* _Exercise requirements_
Set down the whole listing below exactly, without pictures.

*** Records for the task

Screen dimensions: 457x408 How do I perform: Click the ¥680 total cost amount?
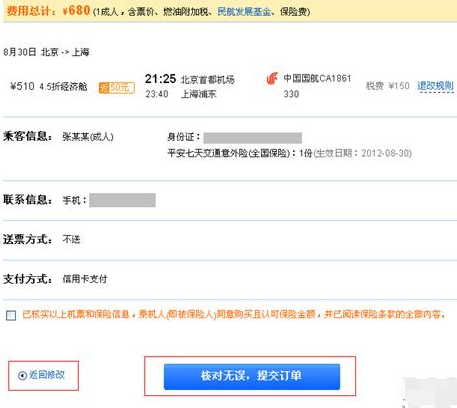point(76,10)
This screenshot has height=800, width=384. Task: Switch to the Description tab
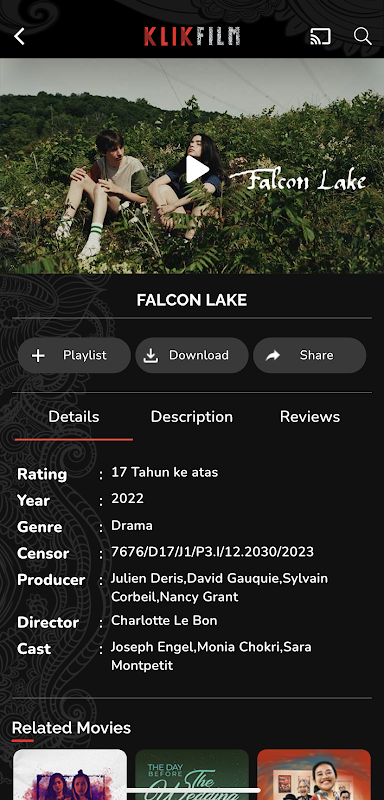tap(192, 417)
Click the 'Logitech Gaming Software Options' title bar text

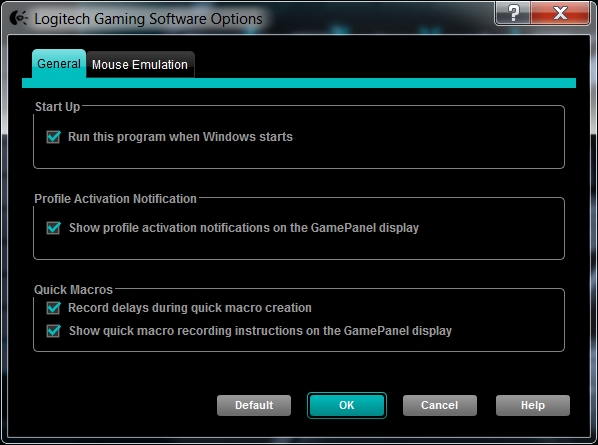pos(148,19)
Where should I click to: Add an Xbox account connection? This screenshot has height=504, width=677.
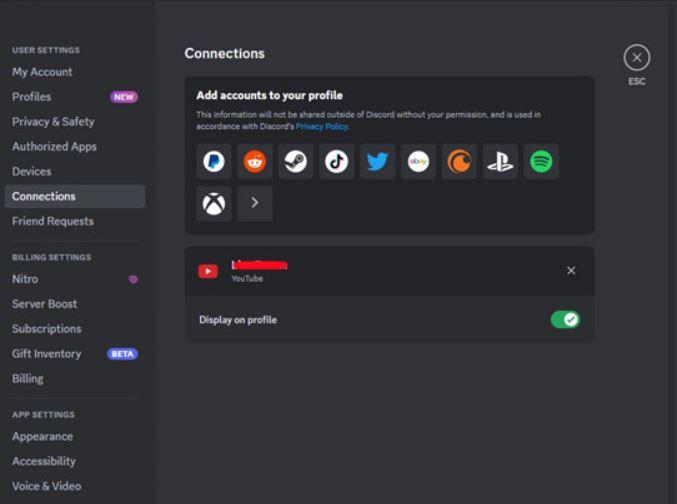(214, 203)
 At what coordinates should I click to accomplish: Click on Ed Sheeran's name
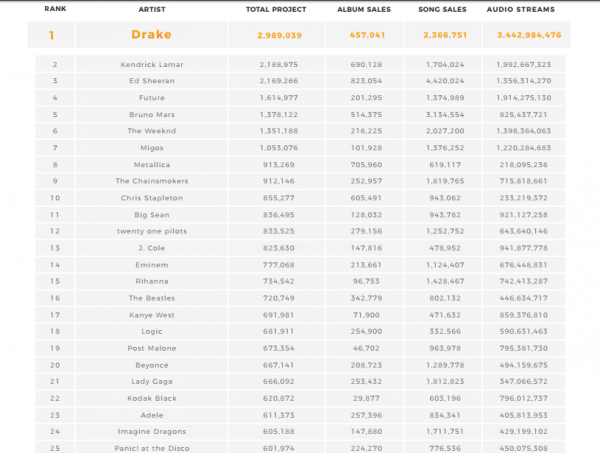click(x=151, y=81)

******

* _The answer_
Screen dimensions: 457x408 How do I perform: Click the ¥680 total cost amount?
point(76,10)
This screenshot has height=800, width=384. Task: Switch to the Description tab
tap(192, 417)
Click the 'Logitech Gaming Software Options' title bar text

pos(148,19)
Where should I click to: Add an Xbox account connection? This screenshot has height=504, width=677.
(214, 203)
 At what coordinates should I click to accomplish: Click on Ed Sheeran's name
click(x=151, y=81)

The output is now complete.